Originally featured on BroadcastEngineering.com
DirecTV sued over 'HD Lite' service
Peter Cohen, a subscriber to DirecTV’s HD satellite service, has filed a class action lawsuit against the DTH provider for reducing the quality of its HDTV signal by lowering the bit rate.
When Cohen initially signed up for DirecTV’s HD package in 2003, the operator promised “astonishing picture quality.” Within a year, Cohen charged, DirecTV broke it promise by reducing the quality of its HD satellite channels.
Cohen’s lawsuit, drawing a wave of supporters from various Web sites, got its first public hearing last week when a judge ruled against DirecTV on its motion to compel arbitration in the case.
The complaint, apparently shared by other vocal DirecTV critics, has resulted in DirecTV’s service being tagged “HD Lite” because of the low bit rate the service uses to transmit HD channels.
“We believe the plaintiff’s underlying claims are completely without merit because DirecTV’s high-definition service is high quality, true HD service under accepted definitions for satellite TV,” DirecTV spokesman Robert Mercer told the Web site TVPredictions.com.
Subscribers have claimed that DirecTV highly compresses HD images to create more channel space.

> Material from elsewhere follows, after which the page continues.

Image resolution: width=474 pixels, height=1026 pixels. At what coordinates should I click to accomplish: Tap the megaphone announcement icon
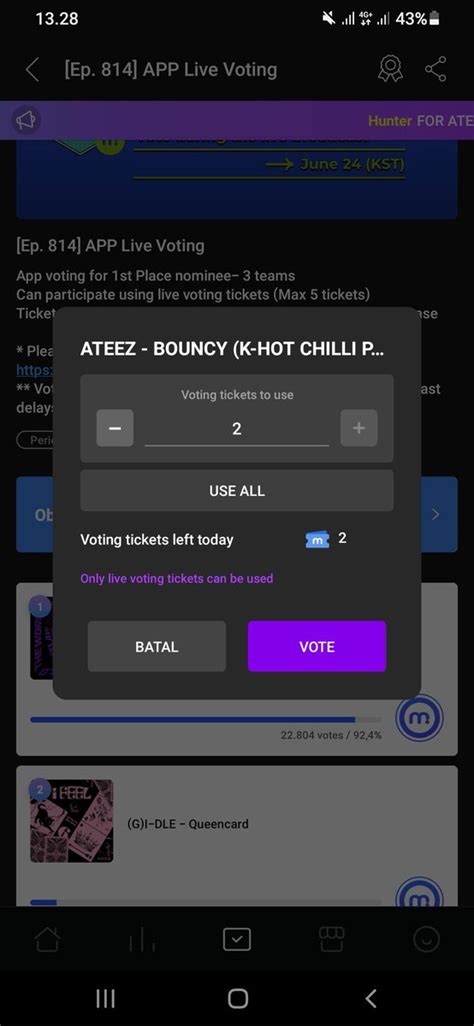pos(26,120)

This compression, to save bandwidth, reduces image quality.
Since information about the lawsuit surfaced, TVPredictions.com has reported that it received approximately 100 negative e-mails from DirecTV subscribers, complaining that the service’s nine-channel national HD lineup fares poorly compared to rival EchoStar, which airs 30 national HD channels.
Earlier, DirecTV announced plans to change to MPEG-4 compression technology for HDTV. That change is expected to occur next year.